ForeFlight on the iPad is more helpful than I can say. Thanks to GPS, your kneeboard knows where you are and can show you that spot on any aeronautical or other chart. What is the MEA? Low enroute chart, please. Altitude limit for that MOA or off-route altitude for this sector? Sectional, please. Thinking of a deviation? Let's check the neighborhood for runway choices, instrument approach procedures and recent fuel prices.
|ForeFlight depicts the final legs home|
There's one thing it doesn't show that would be great: nearest precision approaches. It could display minimums, runway length and weather for those approaches, brightly colored for weather better than minimums.
|Eastbound out of Salt Lake|
ForeFlight continuously displays time and distance to destination, as well as ETA, if you choose to show them. Time to destination is available in the G1000, but hard to get to with a complex flight plan. Distance to destination is lost from the G1000 once an approach is activated, as you might do for situational awareness on the visual at night or to an unfamiliar airport. On the visual, distance to the airport is what counts for all radio calls, and it's right there to see, if only you set it up right.
Pretty soon, California is over and Nevada happens, with Utah soon after. Our airway keeps us clear of a large restricted area from the surface to 58,000 feet, continuously active for the 388th Fighter Wing. The same airway takes us through the Lucin A MOA, but a tap on the iPad has already shown me that it tops out at 9,000 feet, well below us.
East of Salt Lake, mountains return with a vengeance: snowy, sharp and ragged. Our tailwind picks up to 40 knots, and there's occasional moderate turbulence. Reports from KCYS and nearby fields are unfriendly, and worsening with enthusiastic and gusty winds. We amend our destination from Cheyenne to North Platte, Neb., where Trego Dugan Aviation treats us more than well. The restaurant there serves a peanut butter crunch pie so good that Mrs. Levinson snaps a photo. Soon after, we take off for KCID, GPS direct. As we turn a long final for runway 27, the ground catches my eye and becomes a powerful distraction. It is almost hypnotically rich, evocative of Kevin Costner's Field of Dreams. Theresa notices this, too.

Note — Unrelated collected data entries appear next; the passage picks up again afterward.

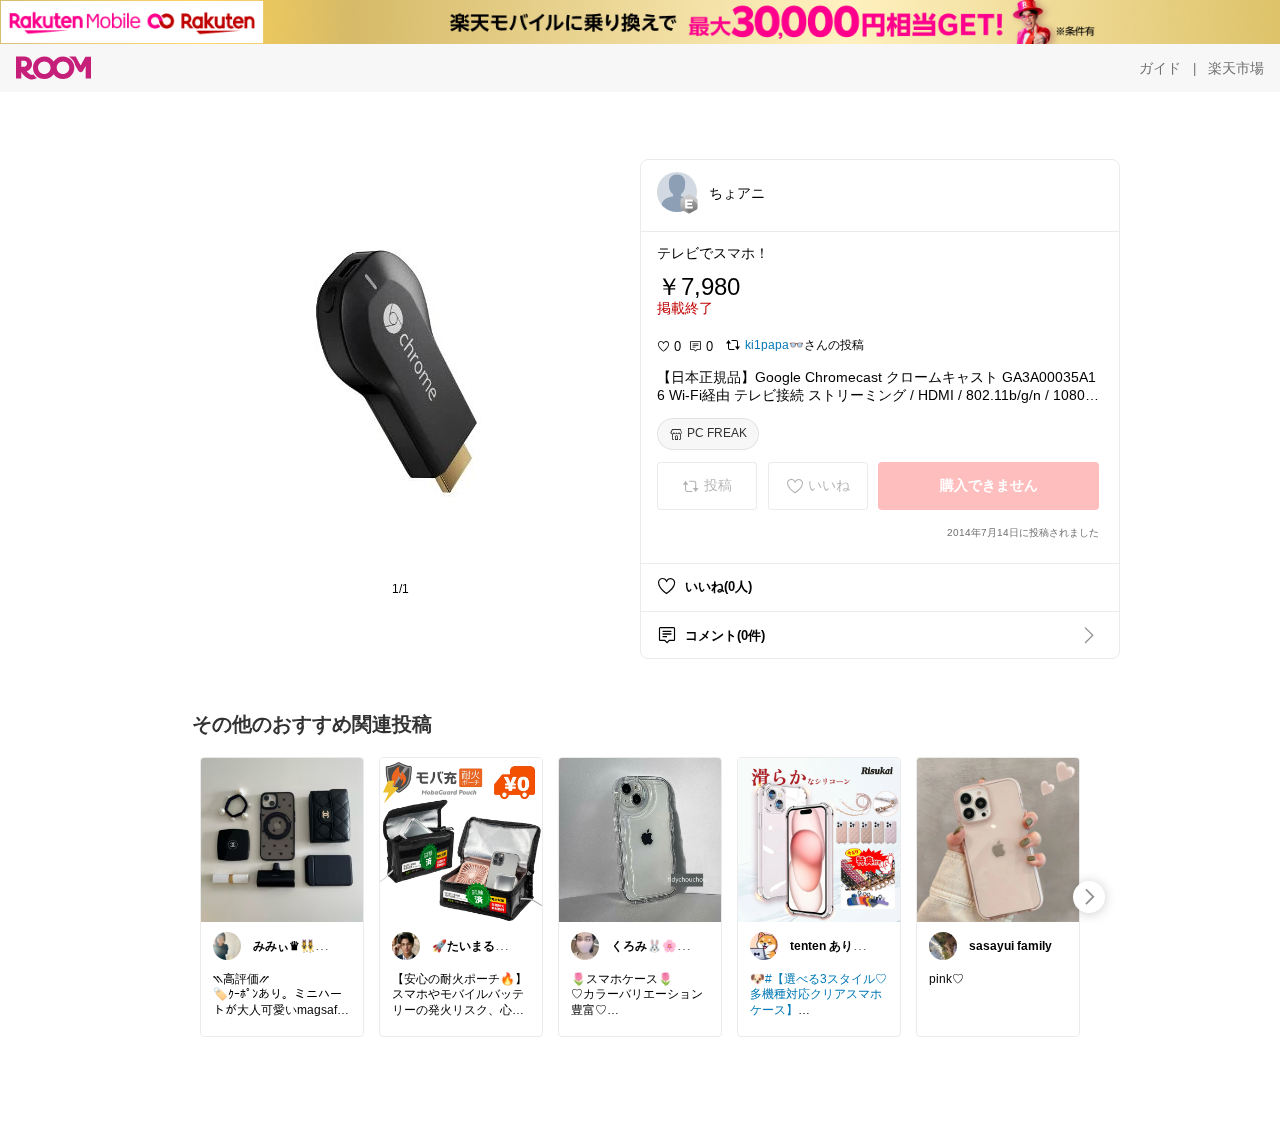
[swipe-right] (1089, 897)
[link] (282, 839)
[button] (677, 192)
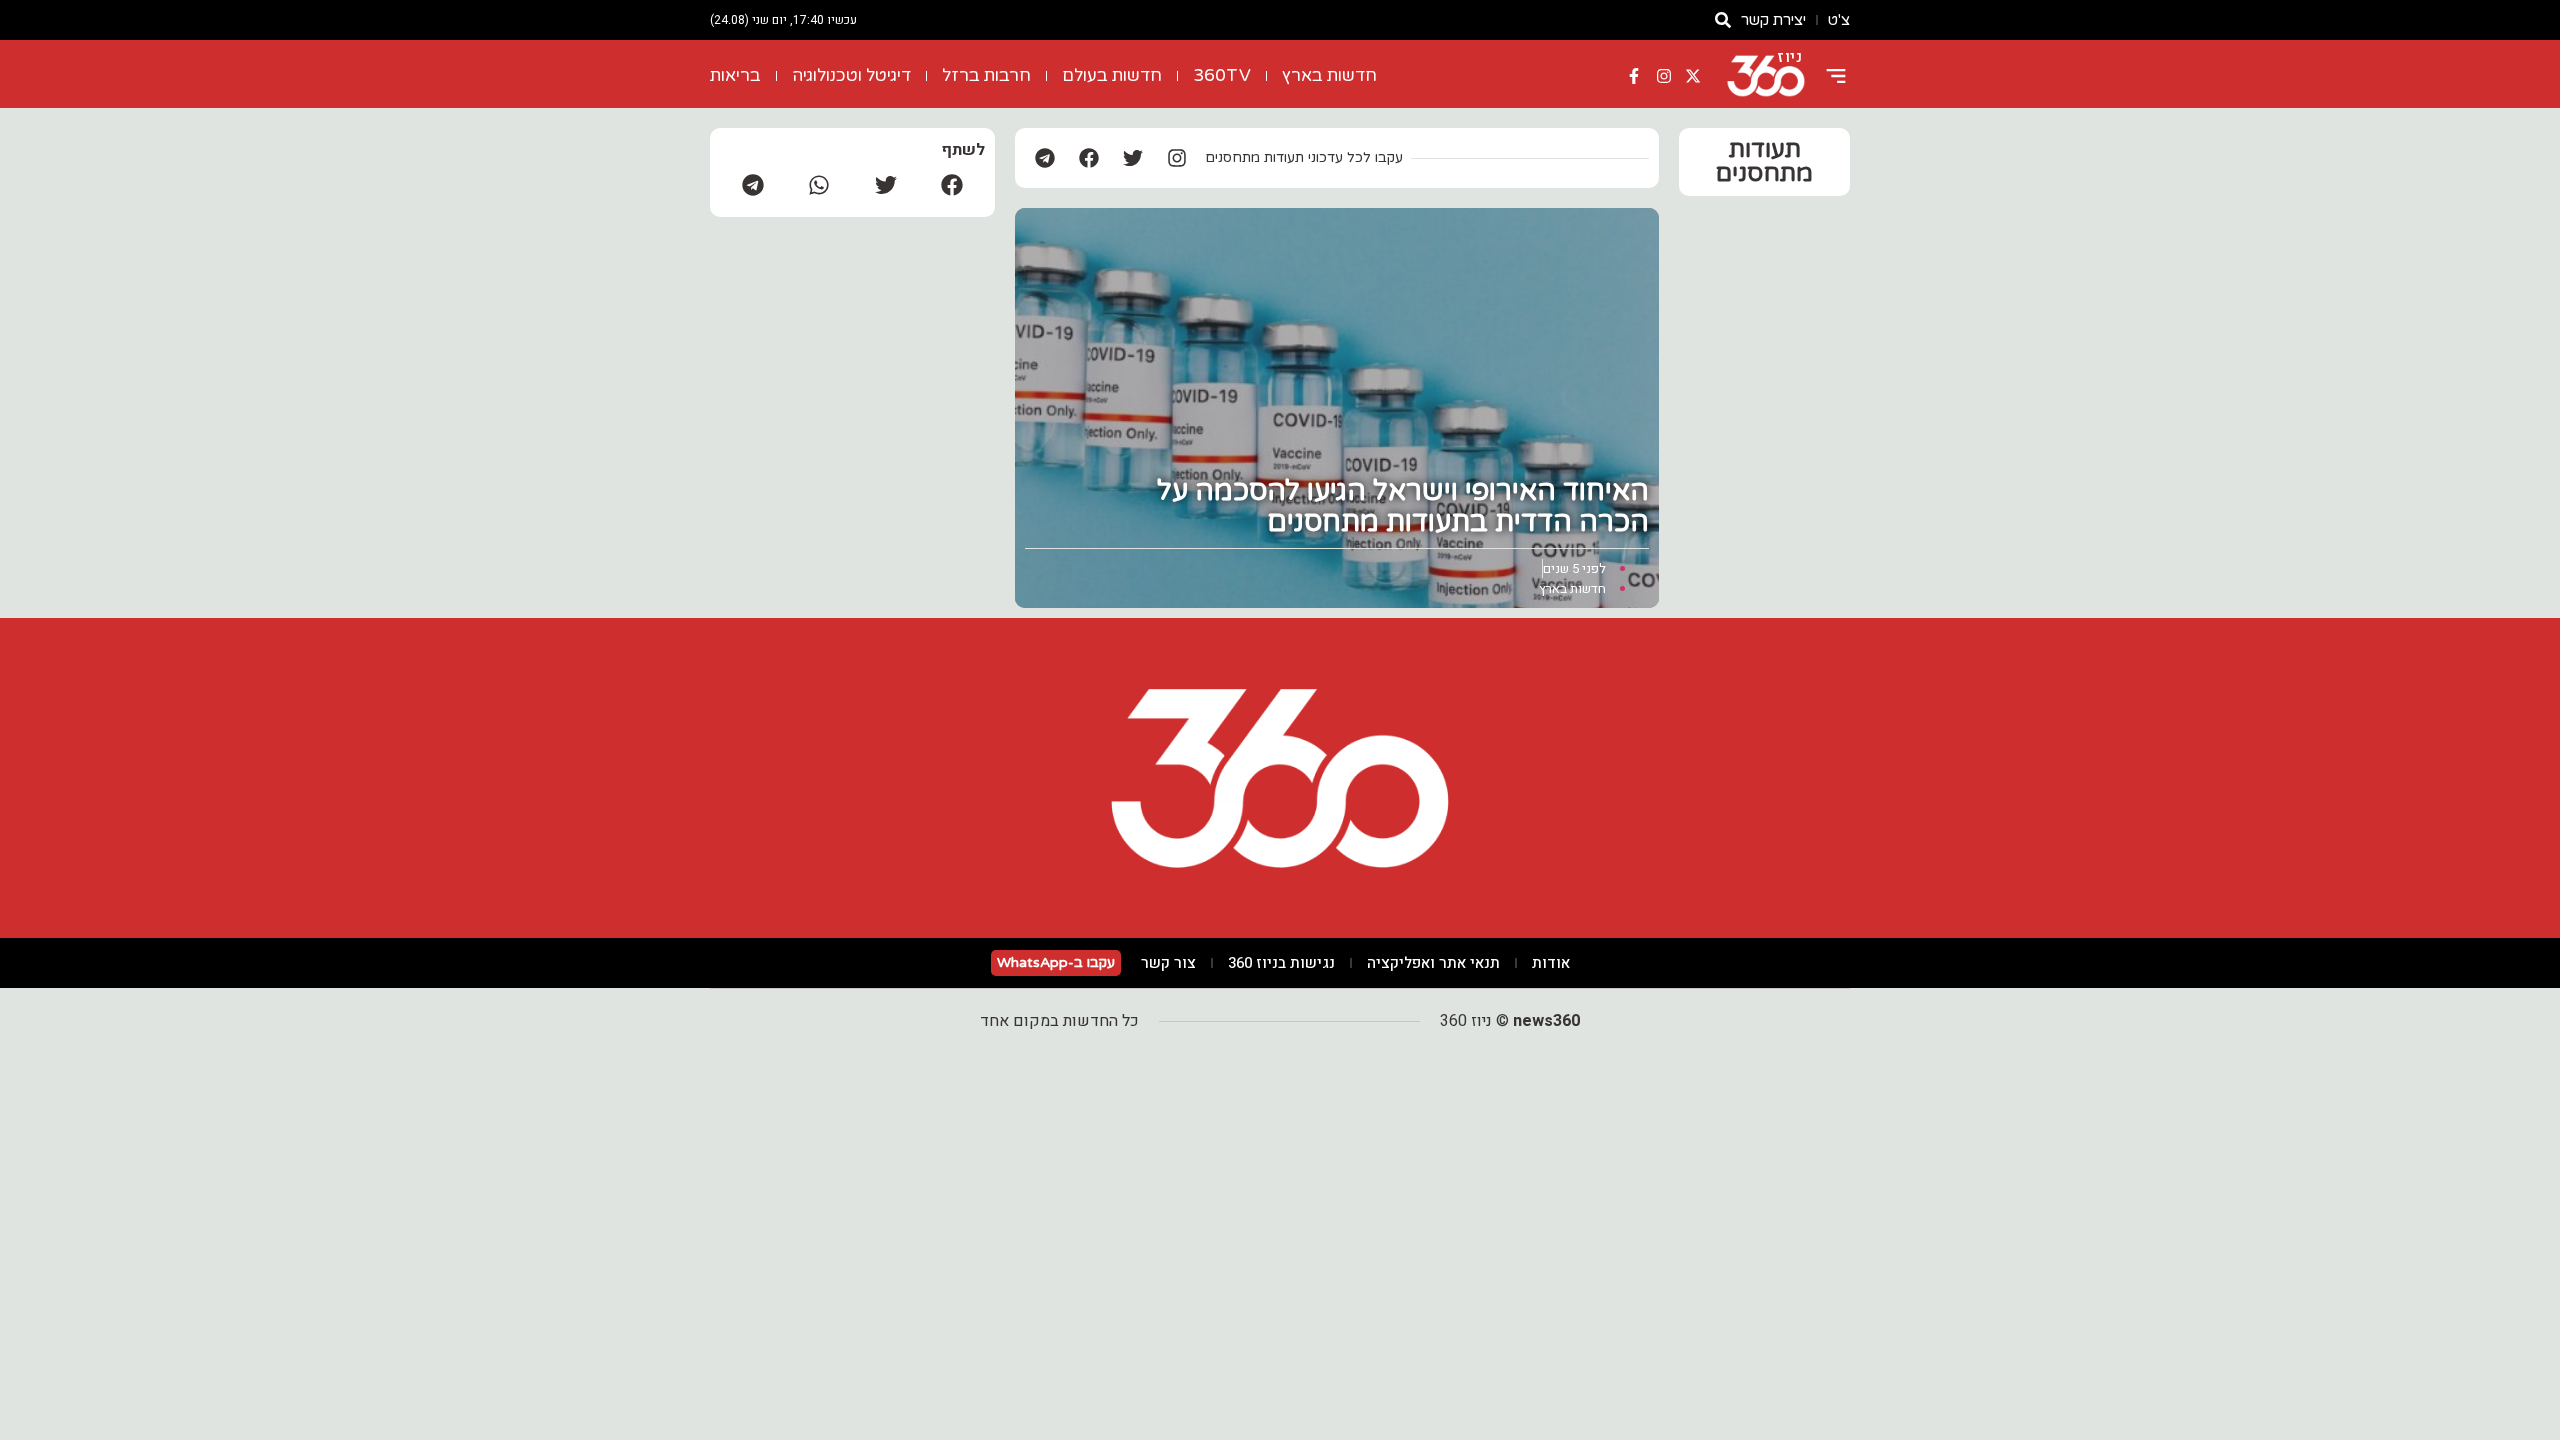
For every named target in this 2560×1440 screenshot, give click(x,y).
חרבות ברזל (986, 75)
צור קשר (1168, 963)
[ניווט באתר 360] (1836, 76)
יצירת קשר (1773, 20)
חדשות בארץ (1329, 75)
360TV (1222, 75)
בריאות (735, 75)
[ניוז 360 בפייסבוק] (1634, 76)
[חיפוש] (1723, 20)
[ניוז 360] (1766, 76)
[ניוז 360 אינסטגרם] (1664, 76)
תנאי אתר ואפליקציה (1433, 963)
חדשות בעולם (1112, 75)
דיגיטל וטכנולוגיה (851, 75)
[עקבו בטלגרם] (1045, 158)
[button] (952, 184)
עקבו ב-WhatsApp (1056, 962)
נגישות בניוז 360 (1281, 963)
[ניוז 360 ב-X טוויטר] (1693, 76)
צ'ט (1839, 20)
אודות (1551, 963)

|Staying south of thunderstorm activity|
We've put 7.6 hours on the engine today, and we have just enough energy to command the elevator to take us to the hotel restaurant which, like the hotel itself, is an outpost of the local college hospitality program. The food is scrumptious and the service outstanding. We'll find reasons to return to Cedar Rapids someday.
Our last leg brings one last weather challenge. A mass of thunderstorms centered on Rockford, Ill., makes VFR appealing, but Ohio to Boston is nearly all IMC, expected to improve, but as always, the question is how much and how soon. I elect VFR well south of Rockford, and it works out okay.
The last leg home is always quicker than the first leg out. The psychology of familiarity is powerful and relevant, but in this case, a 50-knot tailwind may also have something to do with it. We land runway 29 at KBED. I've piloted a piston single from coast to coast on a relaxed 12-day vacation. We've put 28.9 hours on the tach in 11 legs. Six legs were flown IFR and four required instrument procedures. After delaying our first takeoff a few hours for a nor'easter, every flight went on schedule. It's nothing that hasn't been done countless times by much better pilots flying much less capable aircraft, but I've learned a ton, and it's an experience my wife and I'll never forget.